As part of this agreement, Cisco will immediately stop selling its own product, WebEx Social (formerly known as Quad), and Jive will become an integrated component of the Cisco Collaboration suite and will be sold through the Cisco channel and massive partner network. I've heard a few rumblings that Cisco was looking to acquire Jive to bolster its collaboration platform, but its looks like those were fueled by the partnership discussions, not acquisition talks.

Cisco has told its WebEx Social customers about the plans to discontinue that product, and it will continue to support the cloud product until June of 2016, and the on-premise version until June of 2017, so I certainly don't expect any customer churn based on this announcement.

Through the integration, Cisco and Jive customers will get a number of cool features, including the ability to invoice, join and launch a WebEx, or start a Jabber chat session from within Jive. This enables employees to find and collaborate with content experts seamlessly instead of having to log in and out of different systems and maintain separate workflows. Also, the two companies will conduct some joint product engineering to deliver more innovative features, bringing more value to both groups of customers.

For Cisco, social certainly isn't new. The company acquired collaborate.com late last year and had a plan to enable workers to launch WebEx meetings from with the collaborate.com product. Prior to that, Cisco had acquired Utah Street and Five Across, so the company certainly has understood the value of social and is now using a best-of-breed partner instead of building it in house.

For Jive, the value is obvious. It has a big name in social today, but competes with some other big-name companies with huge channels, such as Microsoft with Yammer and Sharepoint, Tibco with Tibbr and IBM with its Connections product. The opportunity to sell product through Cisco's massive global channel is certainly a boon for a company that small in comparison to the competitive field.

For Cisco, the move is interesting but consistent with the other announcements the company has made over the past year or so. Cisco seems content to do what it does best instead of throwing more resources at a market that's too established or too far afield from Cisco's core for it to win.

For example, earlier this year at the 2014 version of Enterprise Connect, Rowan Trollope, Cisco's SVP and GM of Collaboration Technology Group, announced it was partnering with Google to enable WebEx to run inside Chromebooks. While Rowan didn't give a lot of details of the future of the relationship, the partnership gives Cisco a strong partner in the e-mail and office productivity areas. If you recall, Cisco once took a run at the e-mail market with the acquisition of PostPath, which became WebEx mail. Again, instead of chasing a market that's well established, Cisco said adieu to PostPath and is using Google as a partner.

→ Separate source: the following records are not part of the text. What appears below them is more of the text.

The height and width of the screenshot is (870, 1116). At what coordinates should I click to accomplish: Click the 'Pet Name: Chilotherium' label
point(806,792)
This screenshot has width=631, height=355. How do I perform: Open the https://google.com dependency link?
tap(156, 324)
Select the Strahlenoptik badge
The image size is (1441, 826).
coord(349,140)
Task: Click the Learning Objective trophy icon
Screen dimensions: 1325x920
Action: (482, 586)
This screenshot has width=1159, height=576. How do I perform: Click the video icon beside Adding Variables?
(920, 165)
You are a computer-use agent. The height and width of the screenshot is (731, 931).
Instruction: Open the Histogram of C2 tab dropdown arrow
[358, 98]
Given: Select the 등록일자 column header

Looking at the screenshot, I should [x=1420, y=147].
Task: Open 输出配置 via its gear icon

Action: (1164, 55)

The same thing can be said with Jive and social. Instead of chasing a market filled with best-of-breed companies and some big-name software companies, partner with Jive and go focus on what the company does best.

Expect Cisco now to focus on enhancing the WebEx meeting experience, Jabber functionality (particularly mobile) and video conferencing. At Enterprise Connect, Trollope had made comments about being focused on making video technology pervasive and changing the meeting experience. He also discussed how the majority of conference rooms have no collaboration equipment, so making that the primary mission of Cisco's Collaboration group seems to have more upside than chasing social. Enterprise social certainly complements that, but would also be a distraction from the core products that Cisco sells today.

As an industry, we used to debate and anticipate what the next big product announcement from Cisco was going to be. Given the shift in strategy, perhaps the next big thing from Cisco will be another partnership rather than a home-grown product.